■ TASK TO COMPLETE:
Locate every line in the rows below that contains the string "height", and copy each of those lines.

Interface element rows

--- begin ---

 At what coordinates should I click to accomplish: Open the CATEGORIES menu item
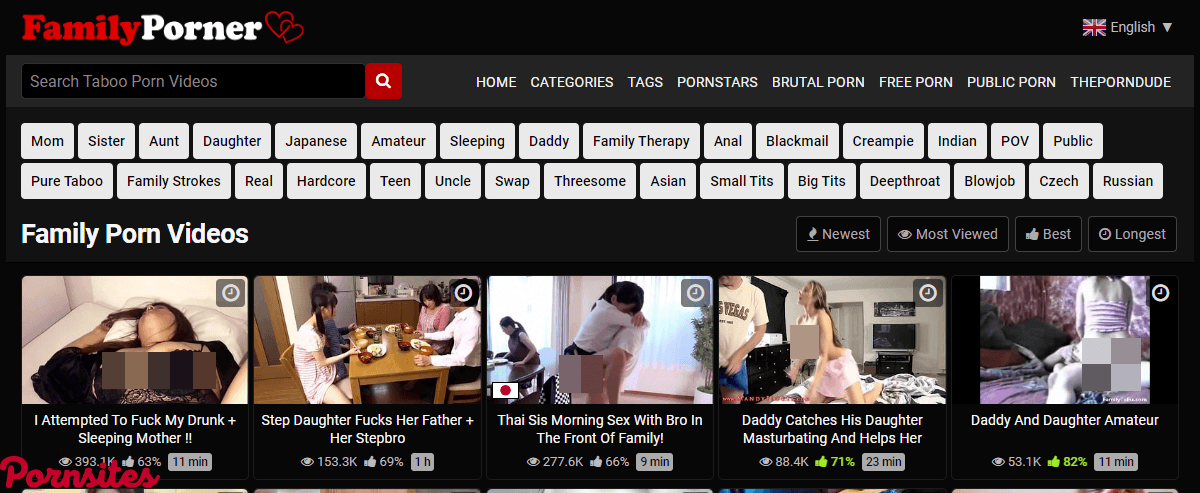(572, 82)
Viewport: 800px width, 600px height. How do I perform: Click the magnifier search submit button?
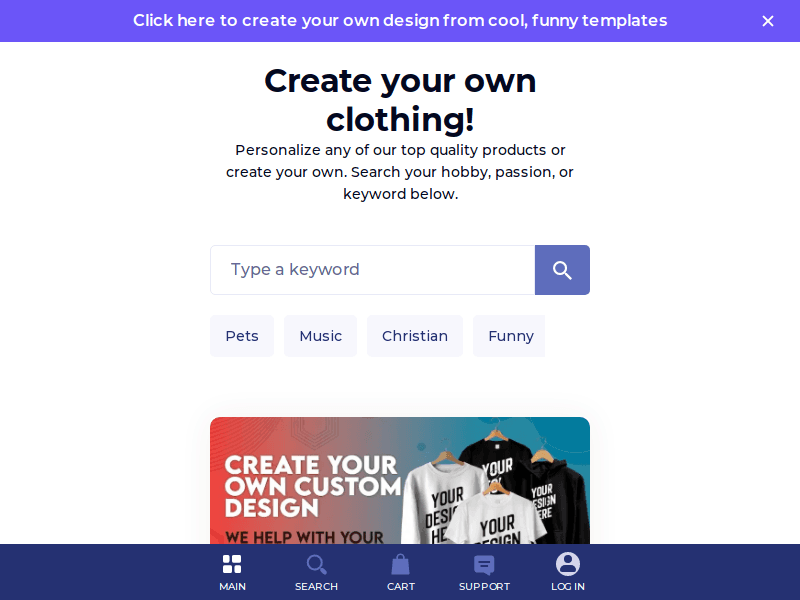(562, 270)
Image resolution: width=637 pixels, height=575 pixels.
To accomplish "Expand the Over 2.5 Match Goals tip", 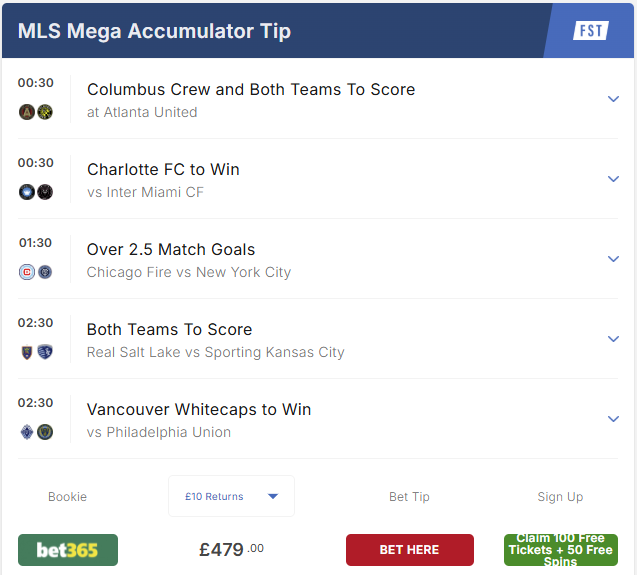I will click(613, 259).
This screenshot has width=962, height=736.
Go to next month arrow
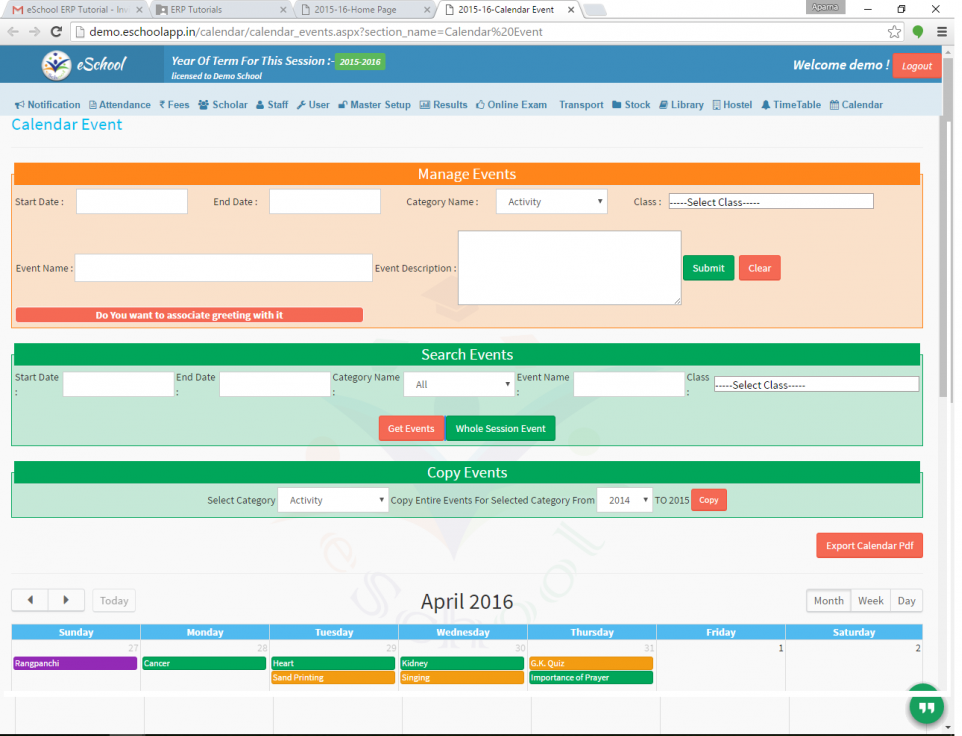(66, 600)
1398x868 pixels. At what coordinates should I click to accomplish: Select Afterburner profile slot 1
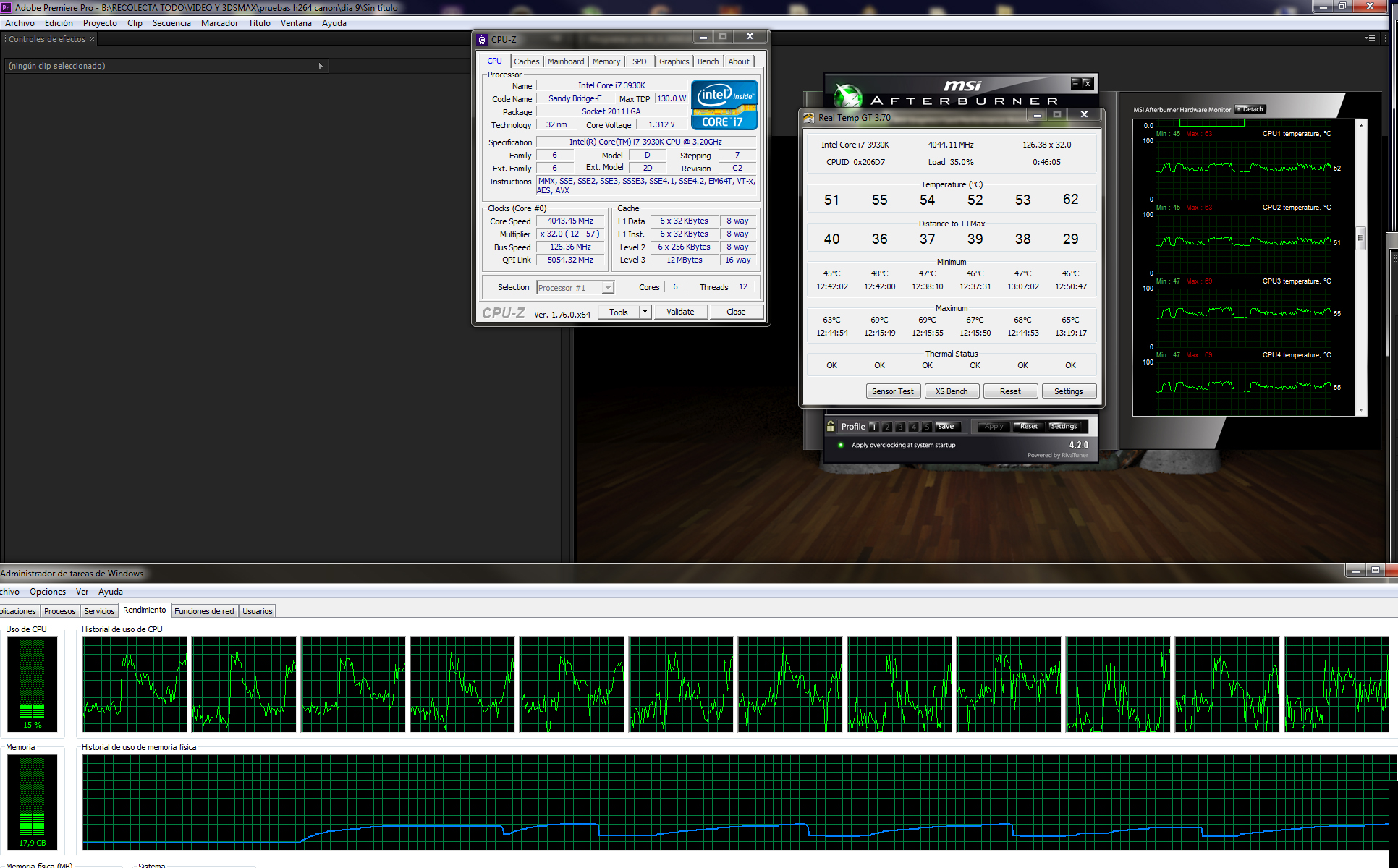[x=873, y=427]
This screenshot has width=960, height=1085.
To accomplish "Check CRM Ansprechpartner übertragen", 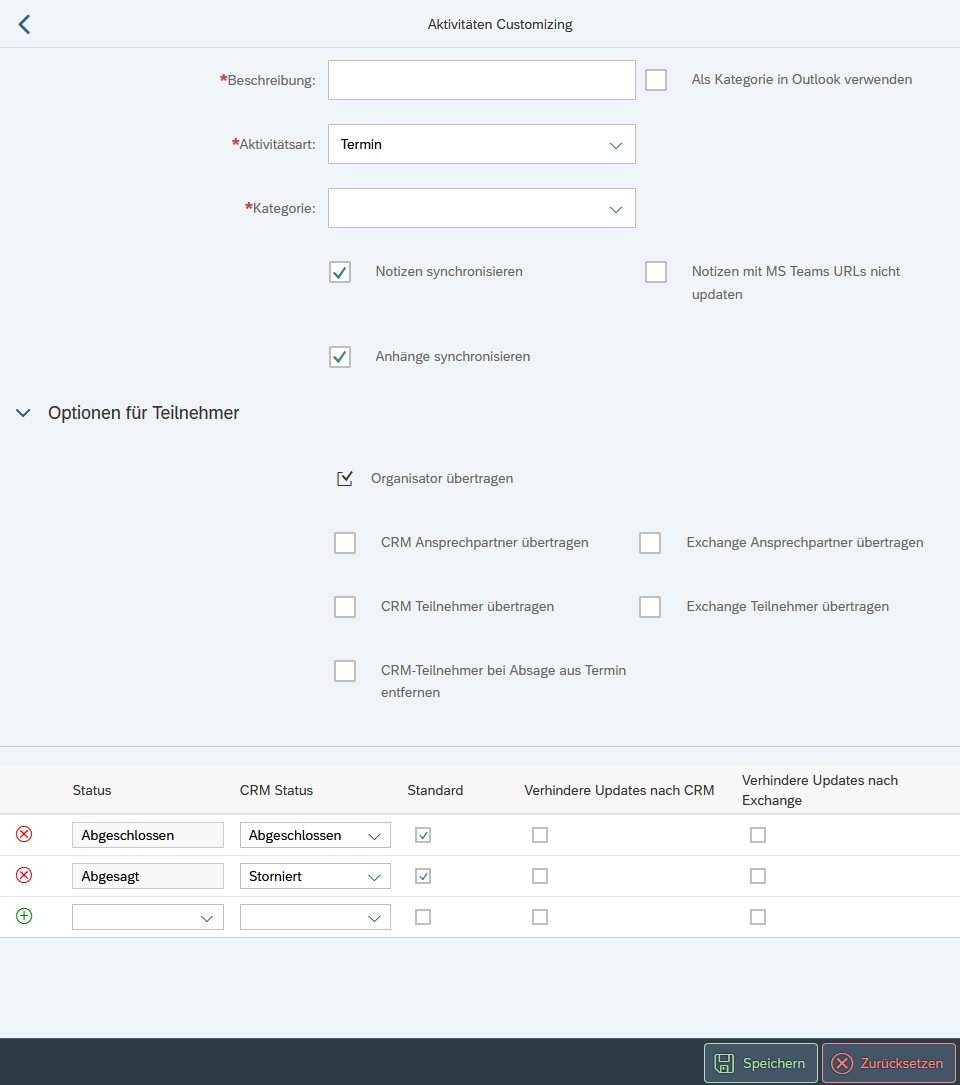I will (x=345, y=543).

--- end ---

■ WRITTEN RESPONSE:
Viewport: 800px width, 600px height. How do I perform: Click the magnifier search submit button?
Image resolution: width=637 pixels, height=575 pixels.
This screenshot has width=962, height=736.
This screenshot has width=960, height=1085.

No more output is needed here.